== Instructions for the task ==
Beginning with the first line of the data below, extract each line up to and including the one containing "Click the large". Copy them exactly and add nothing.

== Task material ==
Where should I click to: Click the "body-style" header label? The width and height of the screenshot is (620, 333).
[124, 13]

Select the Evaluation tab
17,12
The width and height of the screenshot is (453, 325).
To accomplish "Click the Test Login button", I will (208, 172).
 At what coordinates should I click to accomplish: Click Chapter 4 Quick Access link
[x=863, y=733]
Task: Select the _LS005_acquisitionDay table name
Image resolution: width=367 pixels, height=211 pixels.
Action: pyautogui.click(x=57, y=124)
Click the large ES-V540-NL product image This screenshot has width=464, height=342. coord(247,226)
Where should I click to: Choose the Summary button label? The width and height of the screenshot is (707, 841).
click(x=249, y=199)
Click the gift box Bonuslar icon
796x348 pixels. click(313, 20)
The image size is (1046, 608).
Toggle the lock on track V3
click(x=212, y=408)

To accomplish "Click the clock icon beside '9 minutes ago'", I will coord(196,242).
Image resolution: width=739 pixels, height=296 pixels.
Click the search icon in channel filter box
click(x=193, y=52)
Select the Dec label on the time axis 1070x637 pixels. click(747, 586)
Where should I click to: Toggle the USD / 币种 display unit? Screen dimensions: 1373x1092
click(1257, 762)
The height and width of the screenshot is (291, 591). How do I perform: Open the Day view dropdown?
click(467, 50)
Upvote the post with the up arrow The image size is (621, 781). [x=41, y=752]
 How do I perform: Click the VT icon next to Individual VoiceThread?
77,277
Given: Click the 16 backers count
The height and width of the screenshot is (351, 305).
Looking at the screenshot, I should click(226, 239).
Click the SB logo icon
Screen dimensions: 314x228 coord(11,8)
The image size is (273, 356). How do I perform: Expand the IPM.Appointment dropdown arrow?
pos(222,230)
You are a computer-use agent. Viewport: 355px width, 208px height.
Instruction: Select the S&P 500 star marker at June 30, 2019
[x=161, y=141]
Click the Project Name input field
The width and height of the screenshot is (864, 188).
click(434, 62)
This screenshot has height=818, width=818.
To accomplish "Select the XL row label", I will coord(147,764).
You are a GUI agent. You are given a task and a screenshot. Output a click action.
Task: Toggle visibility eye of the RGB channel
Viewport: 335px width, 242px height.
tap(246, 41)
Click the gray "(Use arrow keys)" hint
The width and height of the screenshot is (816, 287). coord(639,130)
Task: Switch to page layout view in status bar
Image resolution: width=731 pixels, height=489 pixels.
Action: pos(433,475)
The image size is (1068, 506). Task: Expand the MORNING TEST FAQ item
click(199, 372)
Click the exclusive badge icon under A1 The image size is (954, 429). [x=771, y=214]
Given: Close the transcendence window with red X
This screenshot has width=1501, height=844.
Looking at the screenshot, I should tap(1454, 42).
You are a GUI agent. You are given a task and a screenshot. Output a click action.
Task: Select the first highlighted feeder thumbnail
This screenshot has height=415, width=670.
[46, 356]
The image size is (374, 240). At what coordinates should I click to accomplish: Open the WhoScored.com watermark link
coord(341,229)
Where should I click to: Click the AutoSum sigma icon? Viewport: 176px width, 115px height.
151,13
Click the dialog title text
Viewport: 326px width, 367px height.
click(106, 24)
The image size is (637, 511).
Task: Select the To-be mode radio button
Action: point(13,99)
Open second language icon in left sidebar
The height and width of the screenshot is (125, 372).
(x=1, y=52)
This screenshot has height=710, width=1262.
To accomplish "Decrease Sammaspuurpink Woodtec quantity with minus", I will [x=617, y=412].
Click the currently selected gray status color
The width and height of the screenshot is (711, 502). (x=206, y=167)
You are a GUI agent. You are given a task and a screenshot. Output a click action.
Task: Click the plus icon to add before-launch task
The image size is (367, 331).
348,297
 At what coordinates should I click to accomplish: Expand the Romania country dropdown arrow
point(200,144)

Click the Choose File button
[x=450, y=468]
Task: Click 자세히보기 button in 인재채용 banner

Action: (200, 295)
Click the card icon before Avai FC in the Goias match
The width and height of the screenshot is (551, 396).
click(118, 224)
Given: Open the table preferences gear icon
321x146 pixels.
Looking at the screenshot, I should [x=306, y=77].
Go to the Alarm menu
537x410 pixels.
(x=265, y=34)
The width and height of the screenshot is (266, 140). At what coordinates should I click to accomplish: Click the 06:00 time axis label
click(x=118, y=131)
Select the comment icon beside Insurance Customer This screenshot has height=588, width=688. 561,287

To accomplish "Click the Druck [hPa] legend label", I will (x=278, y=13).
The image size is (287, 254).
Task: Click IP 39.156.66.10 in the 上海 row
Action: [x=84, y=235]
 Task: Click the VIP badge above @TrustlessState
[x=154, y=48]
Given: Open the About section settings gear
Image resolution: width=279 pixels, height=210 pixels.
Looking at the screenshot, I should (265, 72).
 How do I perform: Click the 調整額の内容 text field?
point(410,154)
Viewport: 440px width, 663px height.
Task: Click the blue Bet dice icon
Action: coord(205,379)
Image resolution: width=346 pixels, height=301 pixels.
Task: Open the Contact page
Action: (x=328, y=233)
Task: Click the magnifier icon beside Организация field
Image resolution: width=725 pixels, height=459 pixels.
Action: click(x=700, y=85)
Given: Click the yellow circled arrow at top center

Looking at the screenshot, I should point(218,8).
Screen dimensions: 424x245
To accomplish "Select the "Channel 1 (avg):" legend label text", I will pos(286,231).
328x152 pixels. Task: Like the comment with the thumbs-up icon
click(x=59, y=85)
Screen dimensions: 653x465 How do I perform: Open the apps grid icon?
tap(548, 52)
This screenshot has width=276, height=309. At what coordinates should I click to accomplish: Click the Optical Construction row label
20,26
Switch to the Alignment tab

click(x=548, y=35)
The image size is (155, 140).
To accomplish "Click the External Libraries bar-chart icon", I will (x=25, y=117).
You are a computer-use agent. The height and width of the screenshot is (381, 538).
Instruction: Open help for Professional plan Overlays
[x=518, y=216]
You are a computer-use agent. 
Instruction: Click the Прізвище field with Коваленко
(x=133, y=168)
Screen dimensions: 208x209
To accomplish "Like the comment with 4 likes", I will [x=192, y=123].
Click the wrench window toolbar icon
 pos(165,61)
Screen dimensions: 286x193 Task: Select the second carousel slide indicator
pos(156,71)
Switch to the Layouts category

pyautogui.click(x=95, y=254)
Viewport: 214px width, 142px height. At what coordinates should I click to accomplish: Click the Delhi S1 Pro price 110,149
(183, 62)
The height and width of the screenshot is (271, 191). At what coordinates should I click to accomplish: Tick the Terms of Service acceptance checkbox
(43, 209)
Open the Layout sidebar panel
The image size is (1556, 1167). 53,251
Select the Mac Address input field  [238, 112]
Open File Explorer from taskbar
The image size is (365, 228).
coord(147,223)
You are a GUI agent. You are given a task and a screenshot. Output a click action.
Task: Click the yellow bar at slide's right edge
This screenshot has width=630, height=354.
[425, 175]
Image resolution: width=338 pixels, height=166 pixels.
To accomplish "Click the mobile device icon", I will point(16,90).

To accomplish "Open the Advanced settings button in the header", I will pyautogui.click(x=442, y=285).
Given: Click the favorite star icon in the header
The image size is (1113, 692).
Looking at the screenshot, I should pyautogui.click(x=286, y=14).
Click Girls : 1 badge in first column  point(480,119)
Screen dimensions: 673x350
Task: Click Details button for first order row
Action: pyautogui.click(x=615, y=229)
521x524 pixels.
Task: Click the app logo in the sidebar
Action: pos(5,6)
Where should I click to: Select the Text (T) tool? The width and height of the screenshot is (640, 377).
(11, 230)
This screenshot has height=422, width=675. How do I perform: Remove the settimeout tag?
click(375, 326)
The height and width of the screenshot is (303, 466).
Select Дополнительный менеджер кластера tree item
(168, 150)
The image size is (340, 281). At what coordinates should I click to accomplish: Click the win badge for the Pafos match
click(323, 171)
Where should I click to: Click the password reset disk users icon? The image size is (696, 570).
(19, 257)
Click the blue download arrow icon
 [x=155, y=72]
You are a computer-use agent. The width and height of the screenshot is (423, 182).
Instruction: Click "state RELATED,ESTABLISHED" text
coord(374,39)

== Answer section ==
Where should I click to: Click the "body-style" header label? The width and height of the screenshot is (620, 333).
[124, 13]

Select the Evaluation tab
17,12
The width and height of the screenshot is (453, 325).
To accomplish "Click the Test Login button", I will (208, 172).
 At what coordinates should I click to accomplish: Click Chapter 4 Quick Access link
[x=863, y=733]
Task: Select the _LS005_acquisitionDay table name
Image resolution: width=367 pixels, height=211 pixels.
Action: pyautogui.click(x=57, y=124)
Click the large ES-V540-NL product image This screenshot has width=464, height=342. coord(247,226)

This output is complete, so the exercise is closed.